Zhong Hua remembered, of course. It was the last scarf Ayu's mother knitted before she passed away, using seven colors of yarn, from the deepest navy blue to the lightest pale yellow, wrapped around her neck in circles, like a rainbow. One section was a transitional color, a soft orange-pink, a warm orange tinge, like the color of the setting sun just beginning to paint the sky red. He had once asked Ayu why the color was so special, and Ayu, touching the jade bracelet her mother had left her on her wrist, said, "My mother said it was the color of an old crayon she had seen in Shanghai when she was young, called 'Sunset Gold'."
Now, the crayon writing on the candy wrapper, the layering and blending of colors, is almost identical to the orange-pink stripes on that scarf. It's as if the child who wrote those five words held the same crayon that Ayu's mother used when she was young, and that color, transcending time and space, gazes at an unfinished scarf from afar in this rusty tin can.
“Waiting for the train to arrive…” Zhong Hua murmured these five words, a corner of his heart feeling as if something had gently bumped into it. Who wrote this? Which train are they waiting for? And who are they waiting for after the train arrives? The edges of the candy wrapper were worn, as if it had been unfolded and folded countless times. Within the strokes of those five words, there seemed to be a child’s persistent waiting and some unspoken promise.

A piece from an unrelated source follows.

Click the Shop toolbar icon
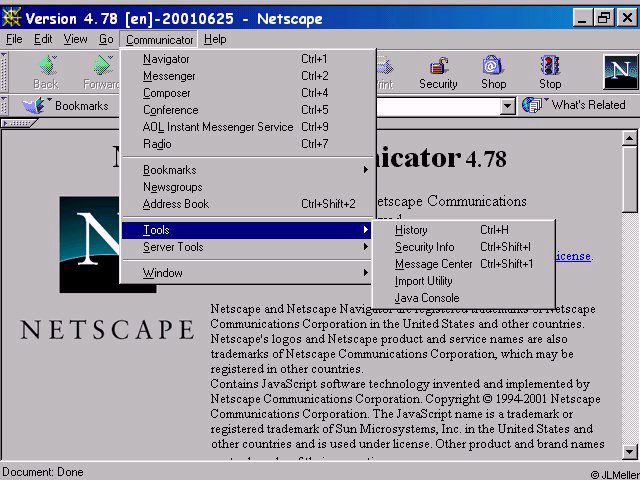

Dusk had fallen sometime earlier, and the lights at the demolition site came on one by one, casting a pale, stark light on the ruins, but unable to dispel the shadows in the corners. Zhong Hua held up the candy wrapper, pointing it at a dim, yellow streetlamp in the distance. The wrapper was thin, and the light shone through, illuminating the train pattern and lettering on it.
Just then, Ayu let out a soft "ah".
She pointed to the reflective area on the candy wrapper. The streetlights cast shadows of clouds across the smooth surface of the wrapper. The clouds weren't thick at the moment, and they were being slowly moved by the evening breeze. But strangely, the cloud shadows reflected in the candy wrapper seemed to move at a different speed than the clouds in reality.
“Look…” Ayu’s voice trembled slightly, “the speed at which they are moving…”
Zhong Hua stared intently. The cloud shadows reflected in the candy wrapper were moving at an extremely slow, almost stagnant speed, a speed that instantly reminded him of the sacred waterfall he had seen in Yubeng Village last year.